The catkins on the Harry Lauder off the deck are lengthening. The yellow haze of pollen hidden in the orange-gray is beginning to show as each of them grows longer, dangling along the crooked and curving branches. It is far too large for this space, one of many mistakes an early gardener makes. Yet I delay trimming this shrub just for the catkins these few weeks every spring. The stretching of them feels personal this year. Feels a part of me reflecting back and forth between us. I too feel on the edge of bursting out in color and fecundity wishing the breeze come dance with me. It is a luscious sense of the season, both in the garden and in my life.

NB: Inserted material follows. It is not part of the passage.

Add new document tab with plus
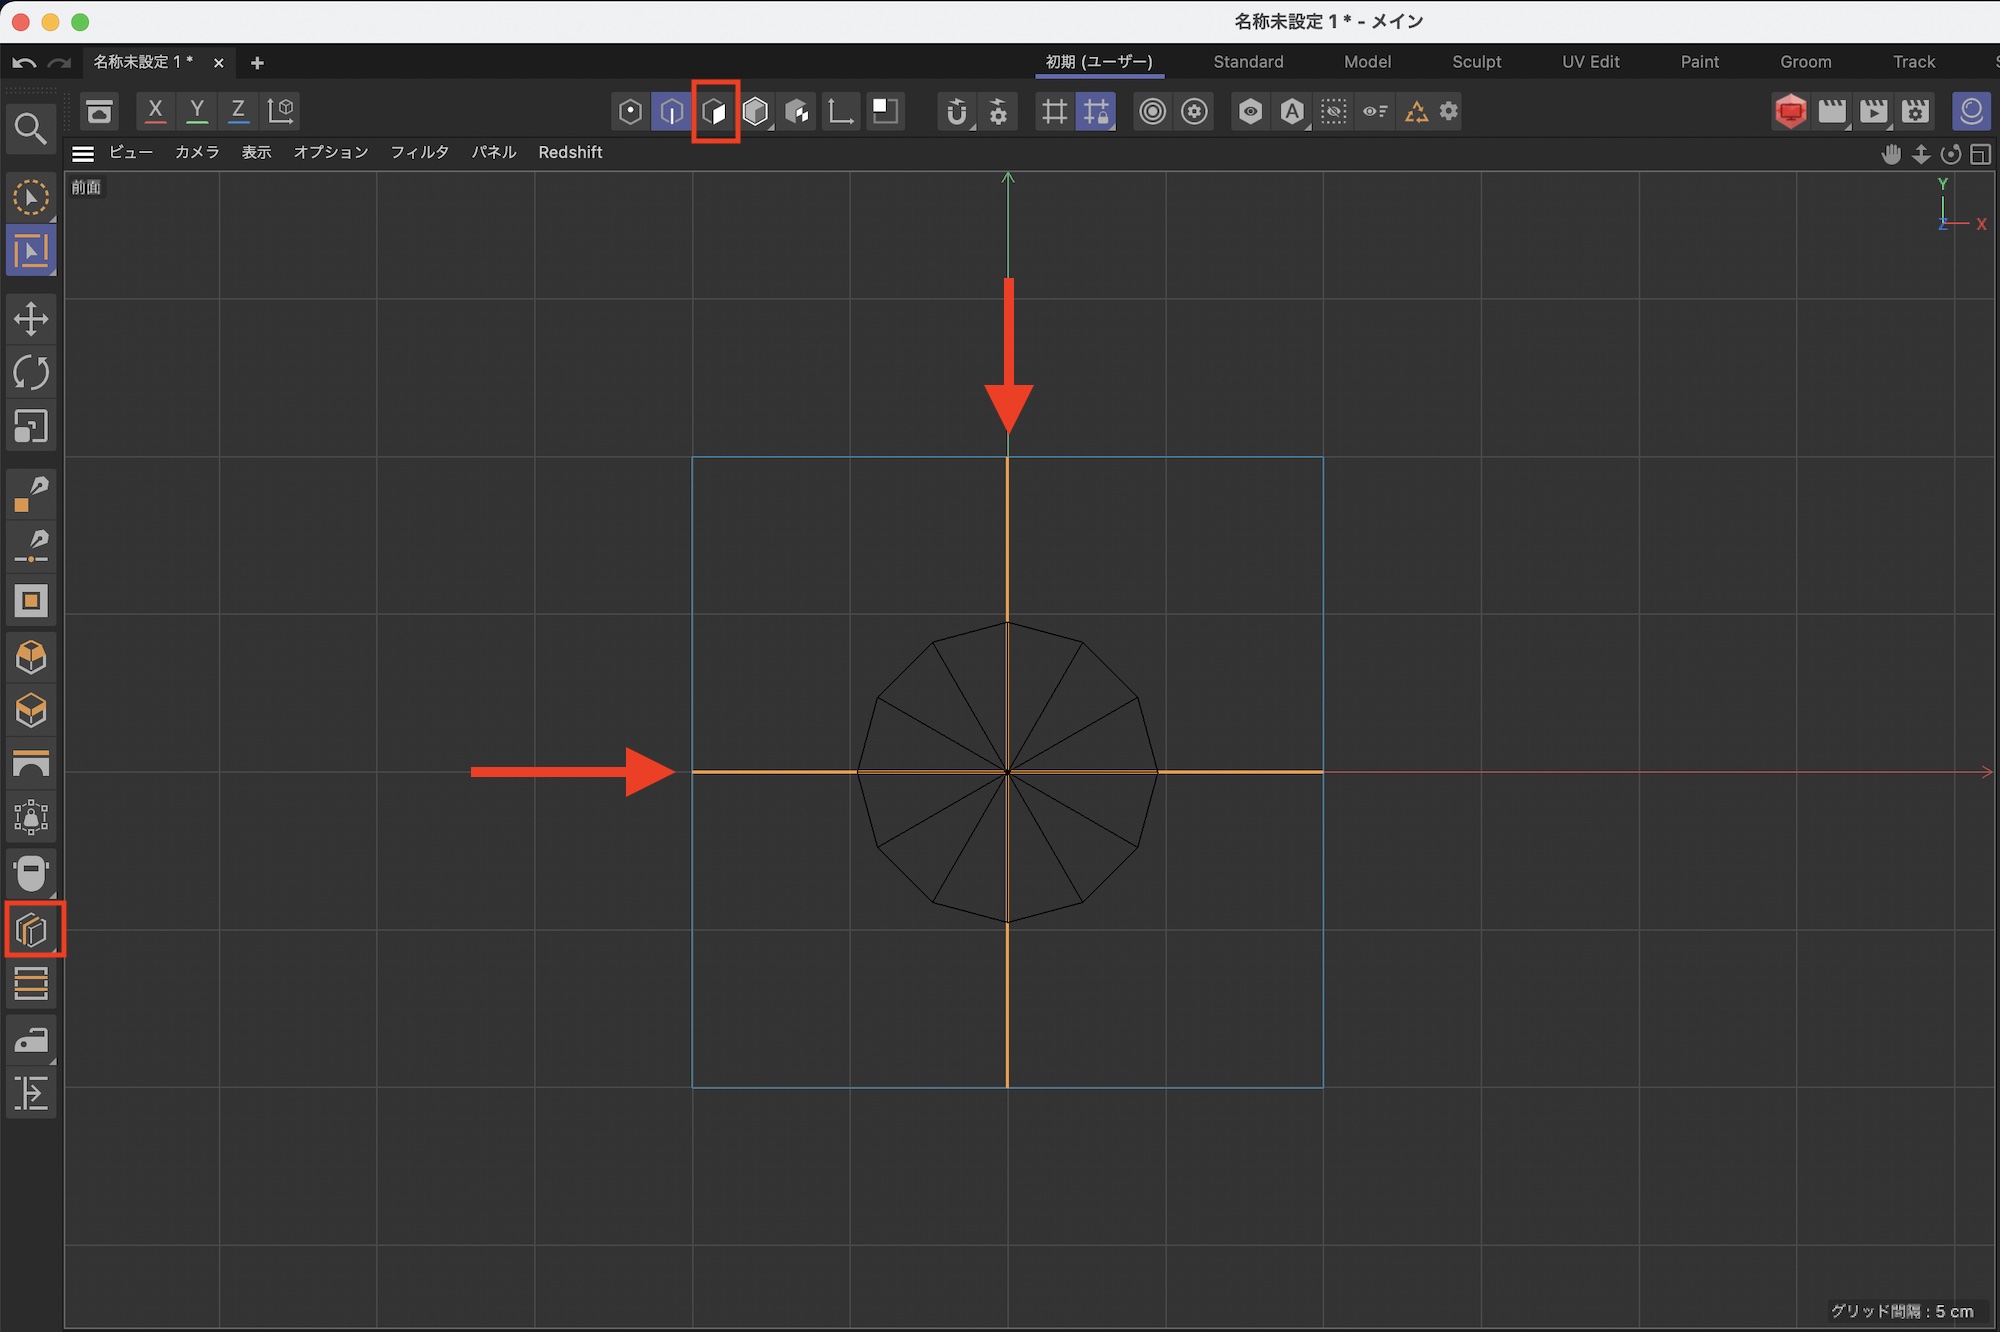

I finished a painting this week. One of the few I have done; such a surprise at 60 to discover this talent that has laid latent, unknown and untouched. I am stunned by what comes to such a degree that I fear appearing boastful or disingenuous as I share them – an embedded cultural no-no. I choose to ignore the fear and am overwhelmed by the generosity and kindness received in response. This time last year, I would have told anyone who asked that I have no ability in this direction. Art in the form of painting and drawing belong most especially to a brother. A sister has played with her own hidden talent. All of us were exposed to our mother’s art; her paintings hang in each of our homes.
An early recollection rises of mom walking around our dining room table, middle of the day, placing broken chunks of leftover drywall in front of each of us seated there. I was oldest and in third or fourth grade. It must have been rainy and she must have been fed up with an onslaught of “nothing to do”. What I recall is her pointing at the white, lacy ceramic bowl in the middle of the table filled with plastic fruit with one order, “draw!” She kept going round behind us, likely a cigarette in hand, giving comment, suggestion, instruction. I was busy erasing my lines when she grabbed my pencil, “like this.” Her hand stroked the surface, laying brief strips of lead down to form the line of the bowl’s pedestal. “Quit trying to be perfect.”

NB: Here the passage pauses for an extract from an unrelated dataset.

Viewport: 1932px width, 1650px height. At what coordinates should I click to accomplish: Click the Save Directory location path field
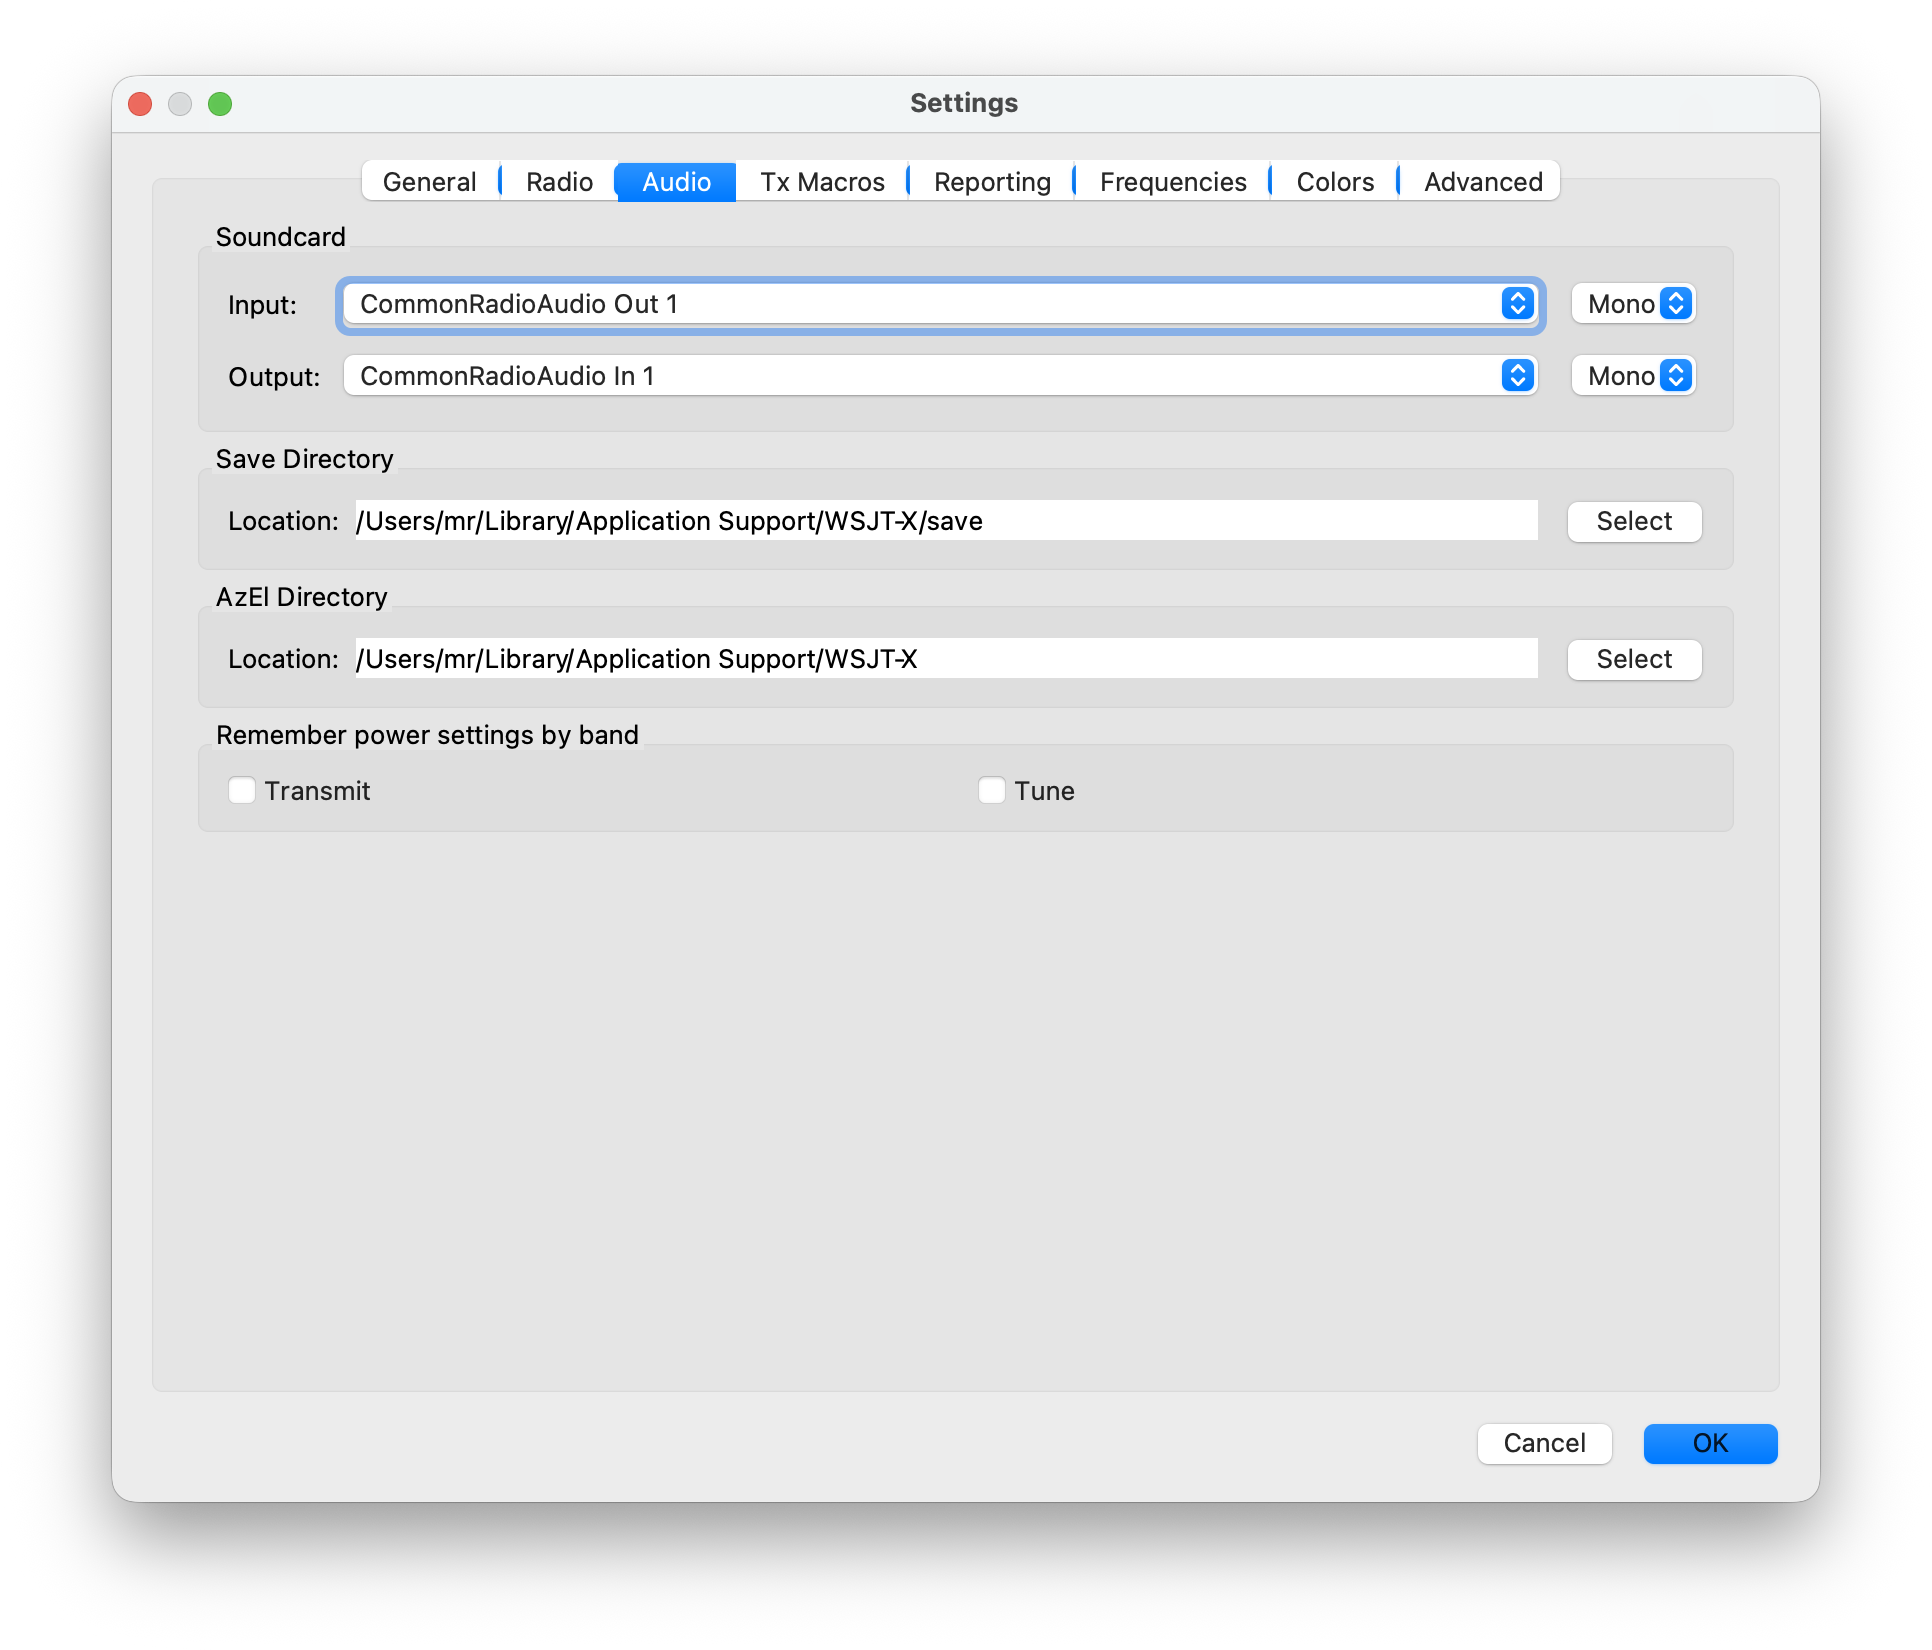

Ah, there it is. Since I retired I have been on a trajectory of untying those knots of perception. Rooting out self-limiting thoughts. Pulling them into the light, poking at them, prodding, exploring them: where they came from, why I hold them. What sense of security and surety had they provided that I nurtured them so? Turning all of them inside, out and upside down. Shaking them hard to see what falls from the pockets on to the floor. Then getting down on my knees, nudging my nose up against them, laying my head from side to side to see how the light shining upon them, at this angle, reacts.
I have been thinking a lot about creativity. I am reading about the neuroscience of it. I am encountering references to its bleeding into people’s lives in one conversation after another. But what has most impacted me is the actual experiencing of it. I have delved into its expression in belly dance which started working at me. A confrontation with fear and acceptance, rigidity and abandon. I plunged into a writing course that pointed down the path of storytelling and its framing of every life and everything in each life. An entirely fluid process we culturally think of as concrete-sure. And, with that shift in perspective, freedom began to blossom and painting budded forth.
I think that perhaps it is not so much that a buried ability is coming out of the dark. Rather that it is more a matter of having opened myself enough that this underlying stream of creative desire is able to rise to the surface. The space is there, the openness. The warmth of welcoming light makes its seeds burst open. It has no other choice. It is as natural as a catkin opening its pollen to Spring.